Intermediarias admiten el engaño
Durante la vista oral, varios acusados han reconocido distintos aspectos del funcionamiento interno de la operativa. Una de las procesadas ha relatado que trabajaba como intermediaria entre Antonio Arroyo, que aportaba el capital, y los clientes que buscaban “dinero rápido” y “fácil” después de no lograr financiación en los bancos.
Según su testimonio, recibía peticiones de personas, en su mayoría de fuera de Madrid, a las que solicitaba documentación sobre sus ingresos y descartaba los casos que consideraba inviables. El resto de expedientes se remitían a los responsables de la organización, que decidían “en pocos días”, tras lo cual se citaba a los clientes en la notaría para formalizar la operación.
Ha explicado que se indicaba a los solicitantes que se trataba de una operación de capital privado que les serviría como paso previo para acceder en breve a un crédito hipotecario bancario, algo que ha reconocido que “no era real en ese momento”.
También ha admitido que conocía que las cantidades realmente entregadas no coincidían con las que figuraban en las escrituras que se firmaban. Pese a ello, ha insistido en que los clientes estaban al tanto de las condiciones y de los intereses —que podían llegar al 29%— porque constaban por escrito y podían formular preguntas.

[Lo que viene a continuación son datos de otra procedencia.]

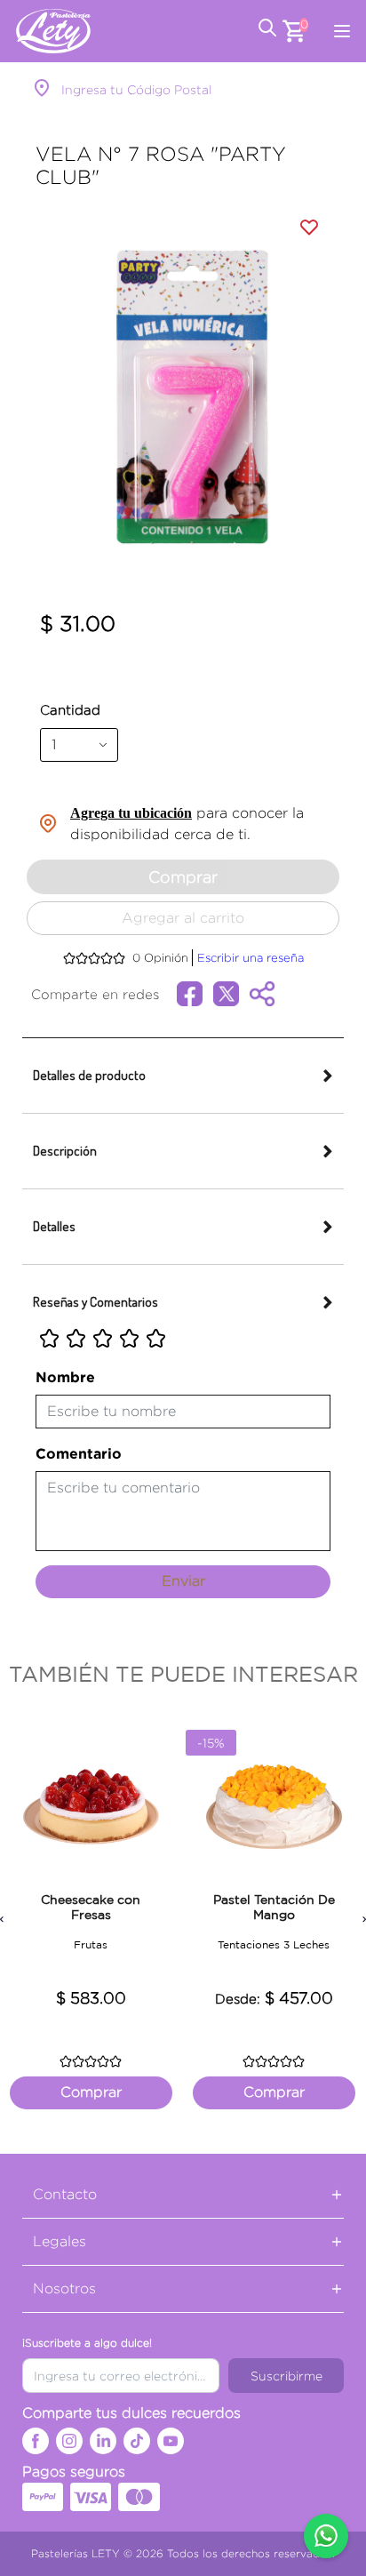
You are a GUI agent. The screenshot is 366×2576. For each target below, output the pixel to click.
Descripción (65, 1150)
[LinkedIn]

La acusada ha reconocido igualmente que, cuando los clientes se quejaban después por no recibir lo prometido o por no obtener la hipoteca anunciada, ella “les daba largas”. “Lo sabíamos todos, era la forma de operar”, ha manifestado en la sala.
Además, ha señalado que una persona vinculada a la trama se presentaba como directivo de una entidad bancaria para reforzar la apariencia de solvencia y credibilidad de las operaciones. Este implicado, en su declaración, ha rechazado esa versión a preguntas de su defensa.
Interrogada por la fiscal, otra de las acusadas ha asegurado que era “absolutamente consciente” del error al que inducían a los perjudicados, del engaño que implicaba la operativa y de que los clientes no llegarían a obtener un préstamo hipotecario.
Más procesadas reconocen irregularidades
Otra procesada ha admitido que también actuaba como intermediaria y que sabía que lo que se ofertaba a los clientes no se correspondía con lo que finalmente firmaban ante notario.
Ha indicado que era consciente del engaño al que se sometía a los afectados y de que se generaba una apariencia de veracidad para facilitar la contratación. En su declaración, ha reiterado que Antonio Arroyo era quien organizaba la operativa y redactaba la documentación que se suscribía.